When you bill that many hours, with that many people - all at rates of $300, $400, even $800 an hour - you're bound to make clients angry. I have no idea if Wilmer Hale is guilty in this case, but I do know that "churning the file" is SOP at many large firms. "I don't care how you do it, just bill 2,000 hours a year" has been told to far too many associates for this not to be the case.

Large law firms are the dinosaurs of the legal world; if only there was an asteroid with their names on it coming down the pike! But as long as large clients pay the bills, there won't be any such thing - just business as usual, with partners doing everything they can to maximize their own profits at the expense of the legal profession's reputation.

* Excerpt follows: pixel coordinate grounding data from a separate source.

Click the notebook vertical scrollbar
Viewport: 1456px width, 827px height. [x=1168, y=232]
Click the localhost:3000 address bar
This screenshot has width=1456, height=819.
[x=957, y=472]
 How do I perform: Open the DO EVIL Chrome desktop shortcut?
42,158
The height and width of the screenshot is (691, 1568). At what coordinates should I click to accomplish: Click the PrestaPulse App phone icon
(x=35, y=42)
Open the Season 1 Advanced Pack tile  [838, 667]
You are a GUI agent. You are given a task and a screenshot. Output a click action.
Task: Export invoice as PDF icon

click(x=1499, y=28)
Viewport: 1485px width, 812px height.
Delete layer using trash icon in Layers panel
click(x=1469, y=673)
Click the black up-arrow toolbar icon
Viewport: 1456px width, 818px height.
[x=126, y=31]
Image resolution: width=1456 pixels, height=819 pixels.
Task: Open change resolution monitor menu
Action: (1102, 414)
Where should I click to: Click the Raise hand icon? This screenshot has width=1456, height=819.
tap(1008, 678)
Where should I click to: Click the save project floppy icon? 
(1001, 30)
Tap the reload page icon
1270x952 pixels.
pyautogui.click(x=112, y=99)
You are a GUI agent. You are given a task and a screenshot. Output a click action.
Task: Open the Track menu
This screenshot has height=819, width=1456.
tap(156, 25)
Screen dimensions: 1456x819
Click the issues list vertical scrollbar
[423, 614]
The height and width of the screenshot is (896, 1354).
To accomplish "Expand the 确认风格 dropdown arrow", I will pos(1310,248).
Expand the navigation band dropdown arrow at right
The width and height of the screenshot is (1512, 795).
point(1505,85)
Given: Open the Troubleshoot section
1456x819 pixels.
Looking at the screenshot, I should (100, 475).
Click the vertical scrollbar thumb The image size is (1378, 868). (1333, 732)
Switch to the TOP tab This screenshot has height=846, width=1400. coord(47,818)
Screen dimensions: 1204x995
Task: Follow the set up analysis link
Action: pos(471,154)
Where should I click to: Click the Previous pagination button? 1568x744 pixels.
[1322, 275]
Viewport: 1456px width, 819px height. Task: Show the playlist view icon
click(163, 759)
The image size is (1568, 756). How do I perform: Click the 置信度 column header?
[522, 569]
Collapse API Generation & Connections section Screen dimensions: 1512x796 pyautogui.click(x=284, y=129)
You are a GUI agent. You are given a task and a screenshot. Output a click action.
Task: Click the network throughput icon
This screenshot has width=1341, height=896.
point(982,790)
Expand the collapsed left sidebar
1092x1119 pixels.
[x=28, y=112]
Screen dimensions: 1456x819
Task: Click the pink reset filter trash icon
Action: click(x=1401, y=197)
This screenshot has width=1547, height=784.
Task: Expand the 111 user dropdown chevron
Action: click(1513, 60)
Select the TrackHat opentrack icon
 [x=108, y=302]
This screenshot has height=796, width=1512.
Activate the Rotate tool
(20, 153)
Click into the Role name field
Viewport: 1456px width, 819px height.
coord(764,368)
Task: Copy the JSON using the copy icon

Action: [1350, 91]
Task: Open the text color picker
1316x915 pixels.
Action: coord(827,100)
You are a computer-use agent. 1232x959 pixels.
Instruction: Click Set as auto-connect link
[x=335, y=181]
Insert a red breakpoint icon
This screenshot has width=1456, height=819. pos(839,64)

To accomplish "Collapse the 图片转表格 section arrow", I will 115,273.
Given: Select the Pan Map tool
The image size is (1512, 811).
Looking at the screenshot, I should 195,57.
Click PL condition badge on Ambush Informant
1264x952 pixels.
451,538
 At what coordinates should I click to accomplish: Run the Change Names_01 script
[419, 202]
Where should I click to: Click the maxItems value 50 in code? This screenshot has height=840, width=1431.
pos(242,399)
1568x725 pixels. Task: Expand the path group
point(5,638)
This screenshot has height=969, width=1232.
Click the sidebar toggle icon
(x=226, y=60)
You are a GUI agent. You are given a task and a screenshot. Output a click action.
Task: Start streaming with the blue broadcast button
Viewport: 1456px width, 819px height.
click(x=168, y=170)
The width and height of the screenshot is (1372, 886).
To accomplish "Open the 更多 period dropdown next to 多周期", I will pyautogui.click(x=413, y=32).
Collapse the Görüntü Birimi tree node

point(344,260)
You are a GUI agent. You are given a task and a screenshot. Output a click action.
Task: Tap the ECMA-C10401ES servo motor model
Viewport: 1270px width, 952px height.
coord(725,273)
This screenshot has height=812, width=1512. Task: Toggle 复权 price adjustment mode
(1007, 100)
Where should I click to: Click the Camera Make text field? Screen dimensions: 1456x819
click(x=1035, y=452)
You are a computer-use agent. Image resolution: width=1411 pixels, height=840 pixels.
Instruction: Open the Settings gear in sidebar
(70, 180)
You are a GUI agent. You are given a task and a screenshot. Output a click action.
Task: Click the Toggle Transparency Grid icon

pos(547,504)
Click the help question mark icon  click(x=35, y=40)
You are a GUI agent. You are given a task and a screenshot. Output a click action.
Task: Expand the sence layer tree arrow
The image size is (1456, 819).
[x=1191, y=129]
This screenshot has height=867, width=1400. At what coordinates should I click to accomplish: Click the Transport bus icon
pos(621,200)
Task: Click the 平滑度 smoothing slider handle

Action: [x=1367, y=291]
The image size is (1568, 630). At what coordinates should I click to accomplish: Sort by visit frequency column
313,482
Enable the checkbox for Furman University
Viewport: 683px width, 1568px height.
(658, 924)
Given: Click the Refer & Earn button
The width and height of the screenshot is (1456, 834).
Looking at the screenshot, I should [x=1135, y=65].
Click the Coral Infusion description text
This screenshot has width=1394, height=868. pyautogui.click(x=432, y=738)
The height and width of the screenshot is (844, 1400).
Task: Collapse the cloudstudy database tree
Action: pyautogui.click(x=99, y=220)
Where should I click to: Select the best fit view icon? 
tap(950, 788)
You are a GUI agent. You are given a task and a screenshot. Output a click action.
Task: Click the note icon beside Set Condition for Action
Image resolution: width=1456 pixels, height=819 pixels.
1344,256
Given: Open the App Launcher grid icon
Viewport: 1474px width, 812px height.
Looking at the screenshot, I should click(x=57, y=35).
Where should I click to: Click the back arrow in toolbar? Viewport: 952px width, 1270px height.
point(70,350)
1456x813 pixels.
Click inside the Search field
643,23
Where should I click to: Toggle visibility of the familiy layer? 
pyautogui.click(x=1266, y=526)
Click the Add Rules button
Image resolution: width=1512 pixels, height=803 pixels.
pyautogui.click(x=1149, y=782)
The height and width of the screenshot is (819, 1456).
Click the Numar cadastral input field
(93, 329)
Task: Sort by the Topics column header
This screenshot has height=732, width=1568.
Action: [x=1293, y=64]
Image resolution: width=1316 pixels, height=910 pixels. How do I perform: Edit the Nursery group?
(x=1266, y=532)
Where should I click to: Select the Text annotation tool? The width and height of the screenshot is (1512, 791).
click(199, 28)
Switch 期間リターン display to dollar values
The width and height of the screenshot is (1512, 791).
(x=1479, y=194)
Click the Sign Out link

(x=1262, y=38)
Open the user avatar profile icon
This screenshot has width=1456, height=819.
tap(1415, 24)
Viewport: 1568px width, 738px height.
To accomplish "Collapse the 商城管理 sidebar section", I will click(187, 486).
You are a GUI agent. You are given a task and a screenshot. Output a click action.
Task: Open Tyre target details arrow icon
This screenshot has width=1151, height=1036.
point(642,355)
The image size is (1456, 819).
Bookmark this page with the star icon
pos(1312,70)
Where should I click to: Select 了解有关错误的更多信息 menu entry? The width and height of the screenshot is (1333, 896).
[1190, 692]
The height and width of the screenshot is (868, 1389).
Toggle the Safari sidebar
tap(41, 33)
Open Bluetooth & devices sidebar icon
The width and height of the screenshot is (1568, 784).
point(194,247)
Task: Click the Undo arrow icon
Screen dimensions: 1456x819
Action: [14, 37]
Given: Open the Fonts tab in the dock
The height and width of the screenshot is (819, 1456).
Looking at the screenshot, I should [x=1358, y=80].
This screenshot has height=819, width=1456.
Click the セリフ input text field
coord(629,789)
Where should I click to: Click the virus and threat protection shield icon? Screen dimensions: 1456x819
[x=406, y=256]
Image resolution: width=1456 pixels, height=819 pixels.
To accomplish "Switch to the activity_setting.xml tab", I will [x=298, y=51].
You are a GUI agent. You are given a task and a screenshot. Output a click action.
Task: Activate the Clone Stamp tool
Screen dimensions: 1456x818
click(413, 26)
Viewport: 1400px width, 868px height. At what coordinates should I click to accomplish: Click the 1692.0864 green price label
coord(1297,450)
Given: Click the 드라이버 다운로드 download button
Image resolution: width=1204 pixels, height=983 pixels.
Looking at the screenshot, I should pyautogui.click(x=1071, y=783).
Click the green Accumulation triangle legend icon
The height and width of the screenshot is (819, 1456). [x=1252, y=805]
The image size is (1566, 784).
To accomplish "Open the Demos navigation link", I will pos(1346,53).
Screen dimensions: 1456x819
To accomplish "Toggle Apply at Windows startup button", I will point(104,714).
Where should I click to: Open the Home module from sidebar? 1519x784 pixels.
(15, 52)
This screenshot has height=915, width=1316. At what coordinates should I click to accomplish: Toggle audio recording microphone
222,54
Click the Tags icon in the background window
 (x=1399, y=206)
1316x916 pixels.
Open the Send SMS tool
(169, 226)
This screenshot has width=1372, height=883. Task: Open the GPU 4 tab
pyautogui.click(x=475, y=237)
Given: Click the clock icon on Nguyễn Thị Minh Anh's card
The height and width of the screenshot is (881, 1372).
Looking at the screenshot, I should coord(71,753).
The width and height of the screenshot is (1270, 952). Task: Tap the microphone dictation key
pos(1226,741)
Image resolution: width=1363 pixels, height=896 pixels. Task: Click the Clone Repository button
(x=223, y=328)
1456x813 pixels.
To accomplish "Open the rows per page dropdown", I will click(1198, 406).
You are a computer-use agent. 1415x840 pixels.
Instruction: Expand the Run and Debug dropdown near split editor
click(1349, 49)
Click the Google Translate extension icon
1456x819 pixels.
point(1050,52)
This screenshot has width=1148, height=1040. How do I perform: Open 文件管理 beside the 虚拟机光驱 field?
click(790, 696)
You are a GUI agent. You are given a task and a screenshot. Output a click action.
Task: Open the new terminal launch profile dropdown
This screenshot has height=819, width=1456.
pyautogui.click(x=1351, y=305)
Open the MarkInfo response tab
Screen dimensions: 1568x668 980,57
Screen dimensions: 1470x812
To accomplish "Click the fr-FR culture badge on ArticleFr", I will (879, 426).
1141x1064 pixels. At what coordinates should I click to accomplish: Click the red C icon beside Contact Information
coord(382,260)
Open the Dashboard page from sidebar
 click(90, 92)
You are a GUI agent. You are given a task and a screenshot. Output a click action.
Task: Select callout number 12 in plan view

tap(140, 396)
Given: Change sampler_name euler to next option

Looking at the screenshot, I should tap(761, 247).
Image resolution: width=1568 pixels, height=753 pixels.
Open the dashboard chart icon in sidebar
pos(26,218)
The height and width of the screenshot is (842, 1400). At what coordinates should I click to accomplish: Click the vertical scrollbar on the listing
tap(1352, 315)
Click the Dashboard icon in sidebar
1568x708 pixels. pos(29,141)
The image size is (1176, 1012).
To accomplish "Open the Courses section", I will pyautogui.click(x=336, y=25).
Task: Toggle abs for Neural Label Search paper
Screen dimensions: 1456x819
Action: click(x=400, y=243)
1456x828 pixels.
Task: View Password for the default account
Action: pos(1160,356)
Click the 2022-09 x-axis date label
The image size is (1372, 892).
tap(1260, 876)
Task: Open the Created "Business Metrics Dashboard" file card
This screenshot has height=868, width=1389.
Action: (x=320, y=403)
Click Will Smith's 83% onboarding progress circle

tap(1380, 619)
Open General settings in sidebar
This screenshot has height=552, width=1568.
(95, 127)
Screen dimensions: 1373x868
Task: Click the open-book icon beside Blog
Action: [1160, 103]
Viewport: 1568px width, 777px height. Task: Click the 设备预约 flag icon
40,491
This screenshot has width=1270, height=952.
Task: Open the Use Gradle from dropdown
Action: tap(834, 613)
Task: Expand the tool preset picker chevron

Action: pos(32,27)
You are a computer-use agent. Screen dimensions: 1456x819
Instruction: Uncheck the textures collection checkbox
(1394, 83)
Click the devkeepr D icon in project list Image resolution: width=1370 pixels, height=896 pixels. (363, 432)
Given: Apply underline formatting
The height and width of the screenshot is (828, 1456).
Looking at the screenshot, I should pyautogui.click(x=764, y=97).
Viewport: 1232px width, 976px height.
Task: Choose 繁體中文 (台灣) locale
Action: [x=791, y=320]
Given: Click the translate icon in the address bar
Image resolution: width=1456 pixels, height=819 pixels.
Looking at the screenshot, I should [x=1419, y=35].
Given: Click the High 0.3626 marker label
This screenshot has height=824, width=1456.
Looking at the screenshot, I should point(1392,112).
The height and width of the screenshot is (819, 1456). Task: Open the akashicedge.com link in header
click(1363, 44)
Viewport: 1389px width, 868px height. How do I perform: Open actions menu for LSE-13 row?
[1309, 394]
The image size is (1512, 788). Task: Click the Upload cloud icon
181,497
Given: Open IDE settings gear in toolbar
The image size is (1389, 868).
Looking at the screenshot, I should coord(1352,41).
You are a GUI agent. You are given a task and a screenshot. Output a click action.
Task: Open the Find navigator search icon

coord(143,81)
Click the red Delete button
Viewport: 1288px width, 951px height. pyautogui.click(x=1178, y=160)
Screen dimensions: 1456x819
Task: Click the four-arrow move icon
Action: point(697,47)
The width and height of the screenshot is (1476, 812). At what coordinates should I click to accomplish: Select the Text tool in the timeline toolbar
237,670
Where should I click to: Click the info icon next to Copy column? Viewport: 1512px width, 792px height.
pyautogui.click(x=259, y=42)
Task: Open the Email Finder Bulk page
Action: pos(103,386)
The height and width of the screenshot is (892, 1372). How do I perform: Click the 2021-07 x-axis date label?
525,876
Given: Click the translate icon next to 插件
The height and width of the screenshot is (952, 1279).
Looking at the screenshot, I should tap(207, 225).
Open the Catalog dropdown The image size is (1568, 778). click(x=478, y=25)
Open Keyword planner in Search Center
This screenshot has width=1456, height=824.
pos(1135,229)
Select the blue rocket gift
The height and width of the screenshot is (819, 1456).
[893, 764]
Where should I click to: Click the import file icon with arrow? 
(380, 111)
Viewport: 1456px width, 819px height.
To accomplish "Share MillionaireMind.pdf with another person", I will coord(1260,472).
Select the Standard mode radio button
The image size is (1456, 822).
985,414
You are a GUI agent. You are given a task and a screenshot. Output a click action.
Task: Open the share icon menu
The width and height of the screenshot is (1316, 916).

On a personal level, an attorney at one of these firms might ask - what does this rotten system have to do with me? I'm just doing my job. I hope things change, but until then, I have work to do, a family to provide for, and I can't do anything about it. I would say, in response to that, once you let that worm of greed, of uncaring, into your soul, you will never be the same again. You lose your principles, your perspective, your very life.

As for not being able to do anything about this? Here is a quote from Jan de Hartog's The Peaceable Kingdom - it's a fictionalized history of the founding of the Quakers. Margaret Best (one of the original Quakers) is talking to her husband, Tom (a judge), about the deplorable fact that children are in prison, and how she is going to go into prison to care for those children:

"In a last effort to save her from herself he went toward her, took her by the shoulders and said, 'Look, dear heart, of course thou art right. I too am deeply distressed that the law imposes such an inhuman penalty on children... I am yearning for the day when this will no longer be necessary' ... 'Tom, love, doesn't thou see, that time is now ... the moment thy conscience tells thee something is wrong, that is the time to stop it.'"

If you don't participate in a broken and greed-fueled system, it will stop existing. If you do nothing, then nothing will change.